Pixel coordinate grounding data

Content starts

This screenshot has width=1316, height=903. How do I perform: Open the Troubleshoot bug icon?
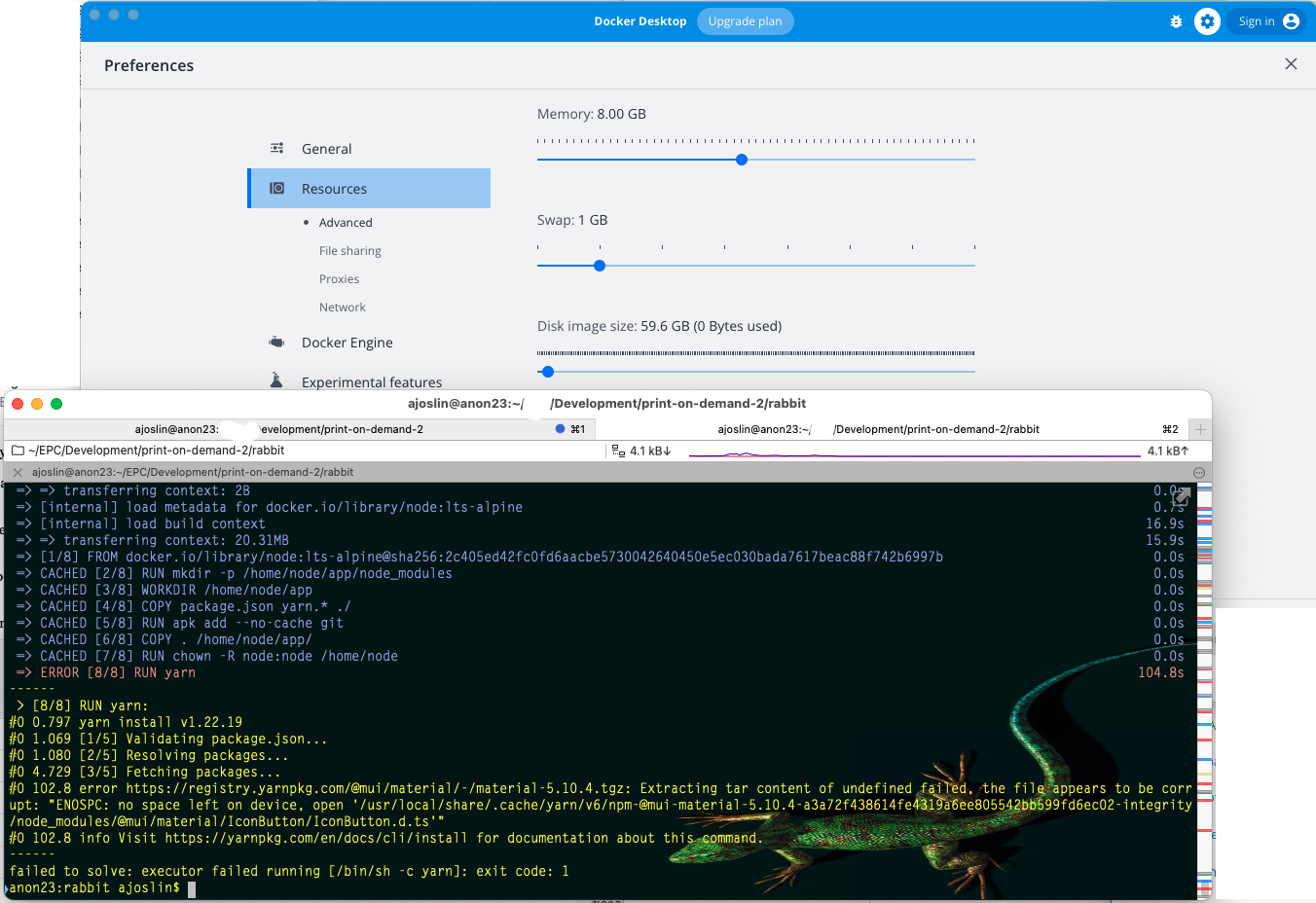(x=1176, y=21)
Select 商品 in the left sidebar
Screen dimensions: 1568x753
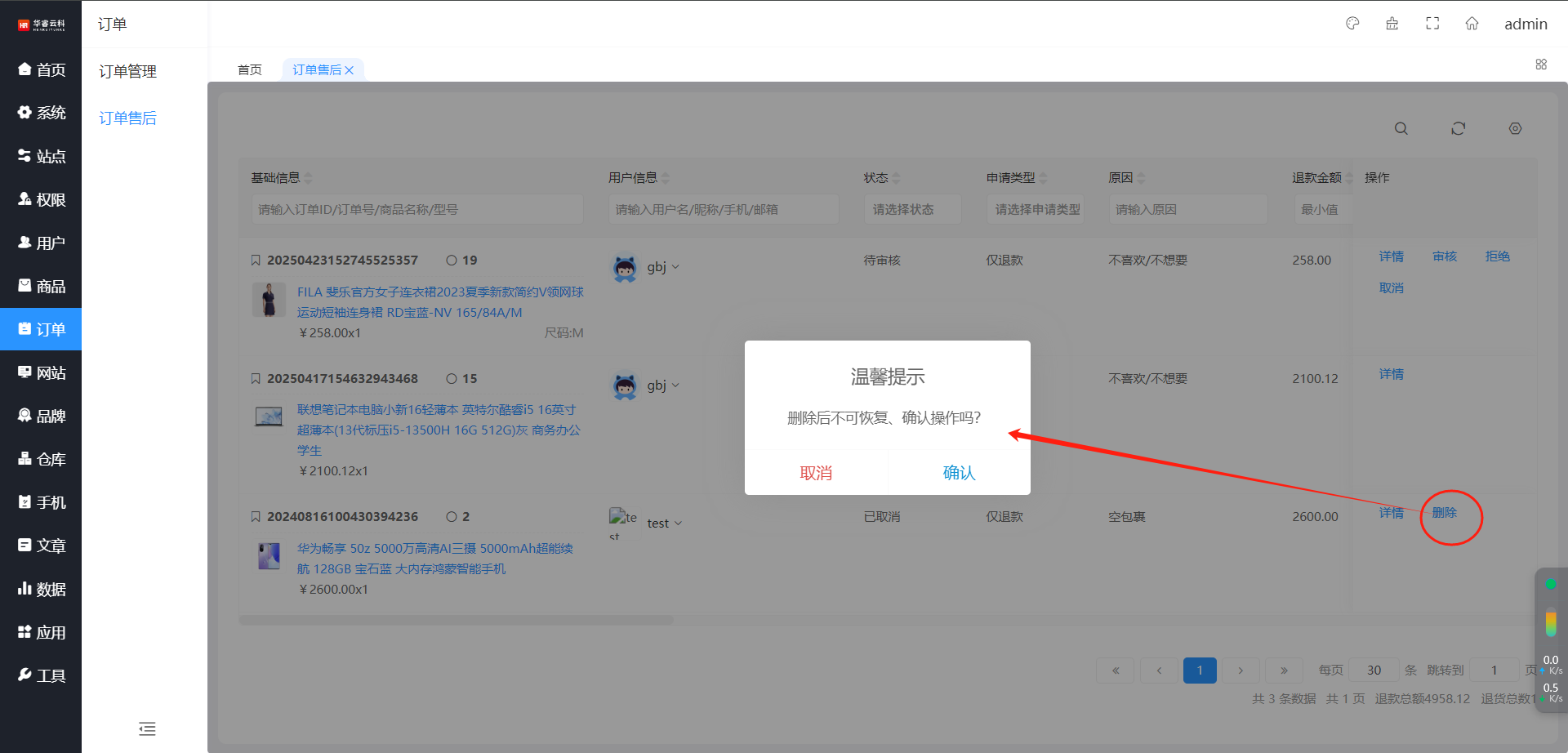41,287
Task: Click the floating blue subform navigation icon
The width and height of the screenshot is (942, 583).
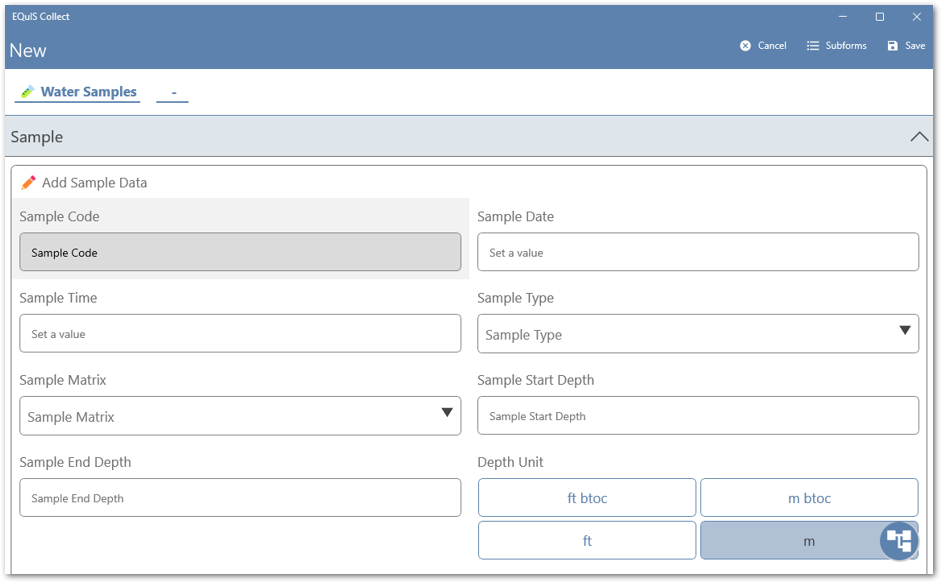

Content ends

- _Exercise prompt_
Leave out the pictures and copy exactly the lines from the one with "Select 商品 in the left sidebar" through the last line of the records above.

- _Task result_
Select 商品 in the left sidebar
Screen dimensions: 1568x753
41,287
Task: Click the floating blue subform navigation icon
The width and height of the screenshot is (942, 583).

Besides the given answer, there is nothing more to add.